Vite da scienziate – Rita Levi Montalcini: il coraggio della propria intelligenza

“Pensate al futuro che vi aspetta, pensate a quello che potete fare e non temete niente. Non temete le difficoltà, io ne ho passate molte e le ho attraversate senza paura”. (Rita Levi Montalcini)

 

Eppure, chissà quanta paura e malinconia doveva avere quando il 30 settembre 1947 giunse a New York dopo un viaggio di 12 giorni e 12 notti e “l’acqua che aumentava sempre la nostra distanza (con la madre e la sorella Paola) mi metteva un grosso nodo in gola.”

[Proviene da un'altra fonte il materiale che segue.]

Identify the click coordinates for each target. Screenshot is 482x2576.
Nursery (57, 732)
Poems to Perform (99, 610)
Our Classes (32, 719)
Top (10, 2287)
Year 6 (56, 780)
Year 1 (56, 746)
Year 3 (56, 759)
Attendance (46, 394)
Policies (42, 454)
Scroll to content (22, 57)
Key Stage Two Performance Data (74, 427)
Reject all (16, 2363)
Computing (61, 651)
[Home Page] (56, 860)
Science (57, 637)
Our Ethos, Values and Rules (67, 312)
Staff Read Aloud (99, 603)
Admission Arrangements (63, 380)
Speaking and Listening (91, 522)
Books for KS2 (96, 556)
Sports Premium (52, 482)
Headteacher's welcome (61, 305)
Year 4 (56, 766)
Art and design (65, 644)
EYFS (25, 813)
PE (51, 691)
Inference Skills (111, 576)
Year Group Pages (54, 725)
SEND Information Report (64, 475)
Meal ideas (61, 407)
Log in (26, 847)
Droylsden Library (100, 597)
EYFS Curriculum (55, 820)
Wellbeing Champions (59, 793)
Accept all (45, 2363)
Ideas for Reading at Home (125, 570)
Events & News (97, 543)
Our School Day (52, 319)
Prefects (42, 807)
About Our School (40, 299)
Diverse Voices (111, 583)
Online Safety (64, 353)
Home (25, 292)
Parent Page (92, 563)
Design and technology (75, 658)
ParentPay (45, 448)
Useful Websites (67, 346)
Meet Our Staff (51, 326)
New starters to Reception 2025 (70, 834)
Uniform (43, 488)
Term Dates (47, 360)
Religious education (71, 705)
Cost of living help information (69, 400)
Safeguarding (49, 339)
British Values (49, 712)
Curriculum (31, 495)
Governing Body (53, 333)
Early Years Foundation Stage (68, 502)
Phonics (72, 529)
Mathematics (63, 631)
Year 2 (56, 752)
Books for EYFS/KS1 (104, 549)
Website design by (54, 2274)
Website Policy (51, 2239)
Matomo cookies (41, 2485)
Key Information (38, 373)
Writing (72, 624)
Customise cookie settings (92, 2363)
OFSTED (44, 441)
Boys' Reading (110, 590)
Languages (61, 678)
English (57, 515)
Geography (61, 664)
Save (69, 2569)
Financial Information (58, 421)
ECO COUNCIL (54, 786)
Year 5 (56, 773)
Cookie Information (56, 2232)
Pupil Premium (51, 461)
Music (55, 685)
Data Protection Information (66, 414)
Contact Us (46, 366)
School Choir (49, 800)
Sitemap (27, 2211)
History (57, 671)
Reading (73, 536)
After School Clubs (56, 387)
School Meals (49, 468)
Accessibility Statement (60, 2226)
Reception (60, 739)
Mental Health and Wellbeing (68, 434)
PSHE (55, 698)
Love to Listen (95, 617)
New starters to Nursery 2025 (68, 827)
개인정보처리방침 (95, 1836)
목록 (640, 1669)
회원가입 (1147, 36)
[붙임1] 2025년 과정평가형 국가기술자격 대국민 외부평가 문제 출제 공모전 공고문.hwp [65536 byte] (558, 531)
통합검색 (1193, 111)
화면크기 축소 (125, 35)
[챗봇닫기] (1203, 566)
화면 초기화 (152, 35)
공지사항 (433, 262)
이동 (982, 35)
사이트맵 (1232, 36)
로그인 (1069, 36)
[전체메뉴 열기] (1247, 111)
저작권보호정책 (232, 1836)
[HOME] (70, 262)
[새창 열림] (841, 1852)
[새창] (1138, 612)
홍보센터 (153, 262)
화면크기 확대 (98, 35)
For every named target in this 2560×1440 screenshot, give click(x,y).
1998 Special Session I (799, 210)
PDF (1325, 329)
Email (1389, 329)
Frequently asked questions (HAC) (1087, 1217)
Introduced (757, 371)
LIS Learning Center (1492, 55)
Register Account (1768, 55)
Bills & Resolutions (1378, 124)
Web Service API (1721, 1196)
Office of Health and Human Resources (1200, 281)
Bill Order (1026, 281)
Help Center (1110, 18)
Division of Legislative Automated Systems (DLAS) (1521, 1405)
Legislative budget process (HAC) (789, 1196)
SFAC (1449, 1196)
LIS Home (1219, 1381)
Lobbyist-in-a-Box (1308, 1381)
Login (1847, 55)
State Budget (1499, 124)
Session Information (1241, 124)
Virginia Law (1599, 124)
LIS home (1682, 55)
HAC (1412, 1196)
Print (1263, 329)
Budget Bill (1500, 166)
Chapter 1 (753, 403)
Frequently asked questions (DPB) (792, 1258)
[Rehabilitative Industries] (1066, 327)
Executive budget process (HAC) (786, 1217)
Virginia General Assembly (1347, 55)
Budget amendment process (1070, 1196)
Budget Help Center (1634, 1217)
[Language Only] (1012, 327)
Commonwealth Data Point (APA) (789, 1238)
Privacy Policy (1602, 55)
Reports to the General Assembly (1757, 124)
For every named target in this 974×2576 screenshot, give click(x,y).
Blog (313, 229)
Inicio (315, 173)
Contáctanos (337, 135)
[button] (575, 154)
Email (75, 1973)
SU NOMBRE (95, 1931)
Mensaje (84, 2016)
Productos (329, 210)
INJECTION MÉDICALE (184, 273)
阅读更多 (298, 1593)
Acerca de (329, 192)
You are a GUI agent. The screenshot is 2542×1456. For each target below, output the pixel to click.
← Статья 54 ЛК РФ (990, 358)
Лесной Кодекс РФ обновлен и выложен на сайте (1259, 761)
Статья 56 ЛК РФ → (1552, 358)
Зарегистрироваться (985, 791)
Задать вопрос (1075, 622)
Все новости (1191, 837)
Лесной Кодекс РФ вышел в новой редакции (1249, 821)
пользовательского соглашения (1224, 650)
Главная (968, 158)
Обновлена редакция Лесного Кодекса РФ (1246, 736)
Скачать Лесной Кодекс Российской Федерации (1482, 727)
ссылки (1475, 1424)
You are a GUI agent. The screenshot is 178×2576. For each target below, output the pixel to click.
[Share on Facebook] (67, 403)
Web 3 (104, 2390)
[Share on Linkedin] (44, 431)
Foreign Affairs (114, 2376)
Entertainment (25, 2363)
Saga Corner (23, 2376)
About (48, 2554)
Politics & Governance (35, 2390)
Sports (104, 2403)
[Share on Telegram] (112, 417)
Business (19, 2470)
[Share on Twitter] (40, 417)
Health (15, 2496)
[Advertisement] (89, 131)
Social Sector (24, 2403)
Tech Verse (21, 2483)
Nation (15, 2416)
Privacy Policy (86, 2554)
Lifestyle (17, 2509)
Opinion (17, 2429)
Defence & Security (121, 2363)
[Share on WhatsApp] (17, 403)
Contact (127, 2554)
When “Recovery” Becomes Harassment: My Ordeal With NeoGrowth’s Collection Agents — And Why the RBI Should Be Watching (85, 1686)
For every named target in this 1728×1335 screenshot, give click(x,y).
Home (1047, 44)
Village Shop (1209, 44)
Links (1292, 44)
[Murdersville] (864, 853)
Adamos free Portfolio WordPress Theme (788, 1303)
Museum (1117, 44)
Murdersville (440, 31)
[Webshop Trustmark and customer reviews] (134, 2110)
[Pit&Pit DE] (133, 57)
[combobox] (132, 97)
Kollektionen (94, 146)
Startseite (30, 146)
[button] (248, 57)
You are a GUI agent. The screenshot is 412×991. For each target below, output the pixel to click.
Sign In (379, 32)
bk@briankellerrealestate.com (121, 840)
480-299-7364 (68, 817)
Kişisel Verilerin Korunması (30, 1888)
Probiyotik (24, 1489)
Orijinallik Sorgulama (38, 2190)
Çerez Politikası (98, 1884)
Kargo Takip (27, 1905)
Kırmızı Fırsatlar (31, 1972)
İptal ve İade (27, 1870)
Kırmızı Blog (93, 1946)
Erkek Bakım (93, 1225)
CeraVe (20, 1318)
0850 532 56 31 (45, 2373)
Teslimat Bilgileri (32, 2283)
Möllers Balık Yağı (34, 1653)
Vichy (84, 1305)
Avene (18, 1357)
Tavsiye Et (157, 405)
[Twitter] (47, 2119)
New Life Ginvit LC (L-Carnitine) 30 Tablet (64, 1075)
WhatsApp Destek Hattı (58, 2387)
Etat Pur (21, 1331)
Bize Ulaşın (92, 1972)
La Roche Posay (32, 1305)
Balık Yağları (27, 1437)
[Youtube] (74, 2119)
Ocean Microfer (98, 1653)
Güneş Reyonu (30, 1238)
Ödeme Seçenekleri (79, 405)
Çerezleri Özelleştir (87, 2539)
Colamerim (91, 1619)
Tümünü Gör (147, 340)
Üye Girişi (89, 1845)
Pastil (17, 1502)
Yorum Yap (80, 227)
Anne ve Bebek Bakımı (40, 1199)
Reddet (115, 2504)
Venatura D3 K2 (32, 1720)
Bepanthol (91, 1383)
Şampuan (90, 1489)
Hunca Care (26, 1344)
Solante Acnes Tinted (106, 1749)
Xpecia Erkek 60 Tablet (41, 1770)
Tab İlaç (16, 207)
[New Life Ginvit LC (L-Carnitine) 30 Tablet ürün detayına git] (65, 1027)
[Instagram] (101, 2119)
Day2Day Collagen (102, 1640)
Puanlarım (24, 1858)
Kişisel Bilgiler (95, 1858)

Rita nasce il 22 aprile 1909 a Torino, in una famiglia benestante di stampo vittoriano nella quale al padre spettavano le decisioni, mentre la madre e i figli contavano poco. La serietà dello sguardo, l’imperiosità della voce e i brevi scatti di collera nel comportamento paterno, che contrastavano con la dolcezza materna, erano la prova del diverso ruolo del padre e della madre, cosa che le è chiara già all’età di due o tre anni. Probabilmente per questo adora la madre ma teme il padre, con cui non è capace di instaurare un rapporto d’affetto, sebbene dopo la morte di lui riuscirà a far pace con il suo ruolo e gli sarà grata per quanto fatto. Lei stessa dice di avere ereditato dal padre una notevole tenacia nel perseguire la strada che riteneva giusta, non curandosi delle difficoltà che avrebbe incontrato nella realizzazione dei propri progetti.

Oltre ai genitori, la famiglia di Rita è composta da quattro figli: il maggiore, Gino, ha una forte personalità artistica, che gli fa scegliere architettura come compromesso tra la passione per la scultura, non approvata dal padre, e gli studi di ingegneria, sognati dal padre. La secondogenita Anna, detta Nina, ha una vena letteraria, ma il matrimonio e il succedersi delle gravidanze, in quell’epoca, la costringono a rinunciare al suo sogno di diventare una scrittrice come l’adorata Selma Lagerloff. Infine, Paola, gemella eterozigote di Rita, con cui ha un legame così forte e intenso da creare, soprattutto da bambine, una barriera verso gli altri. Rita affronta le sue paure fin dall’infanzia, quando è disturbata dal timore degli adulti in generale e del padre in particolare, dalla paura che il buio nasconda mostri e dai giocattoli a molla, angosce che lei stessa da adulta fa risalire ad un’estrema timidezza e sfiducia in sé stessa.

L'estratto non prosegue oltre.